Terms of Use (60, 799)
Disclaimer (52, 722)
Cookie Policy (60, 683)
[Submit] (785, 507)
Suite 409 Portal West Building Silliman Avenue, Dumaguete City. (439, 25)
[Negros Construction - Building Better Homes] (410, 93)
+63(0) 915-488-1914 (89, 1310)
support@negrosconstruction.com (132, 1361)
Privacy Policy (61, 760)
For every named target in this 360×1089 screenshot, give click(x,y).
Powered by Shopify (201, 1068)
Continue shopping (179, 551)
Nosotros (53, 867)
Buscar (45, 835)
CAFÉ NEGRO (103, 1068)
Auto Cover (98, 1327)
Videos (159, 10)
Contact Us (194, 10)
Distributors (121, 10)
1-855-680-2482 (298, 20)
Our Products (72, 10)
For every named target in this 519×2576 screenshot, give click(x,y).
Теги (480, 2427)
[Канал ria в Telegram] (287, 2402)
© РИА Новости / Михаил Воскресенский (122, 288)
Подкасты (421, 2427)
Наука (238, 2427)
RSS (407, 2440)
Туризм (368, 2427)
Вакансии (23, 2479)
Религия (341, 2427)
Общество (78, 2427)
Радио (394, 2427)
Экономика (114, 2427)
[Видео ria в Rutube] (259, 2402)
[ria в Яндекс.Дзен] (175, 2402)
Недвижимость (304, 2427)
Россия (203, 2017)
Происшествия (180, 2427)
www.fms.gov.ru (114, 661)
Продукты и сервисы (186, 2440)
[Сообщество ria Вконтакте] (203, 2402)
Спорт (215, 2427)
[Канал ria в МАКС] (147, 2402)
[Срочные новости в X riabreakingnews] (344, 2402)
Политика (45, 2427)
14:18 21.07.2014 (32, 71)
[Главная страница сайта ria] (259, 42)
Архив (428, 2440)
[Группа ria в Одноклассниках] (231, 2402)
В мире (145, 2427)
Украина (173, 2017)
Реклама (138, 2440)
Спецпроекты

..............................

Could you restate, word for word, the lines above from the one with "Радио (394, 2427)" to the one with "[Канал ria в МАКС] (147, 2402)", both included?

Answer area
Радио (394, 2427)
Экономика (114, 2427)
[Видео ria в Rutube] (259, 2402)
[ria в Яндекс.Дзен] (175, 2402)
Недвижимость (304, 2427)
Россия (203, 2017)
Происшествия (180, 2427)
www.fms.gov.ru (114, 661)
Продукты и сервисы (186, 2440)
[Сообщество ria Вконтакте] (203, 2402)
Спорт (215, 2427)
[Канал ria в МАКС] (147, 2402)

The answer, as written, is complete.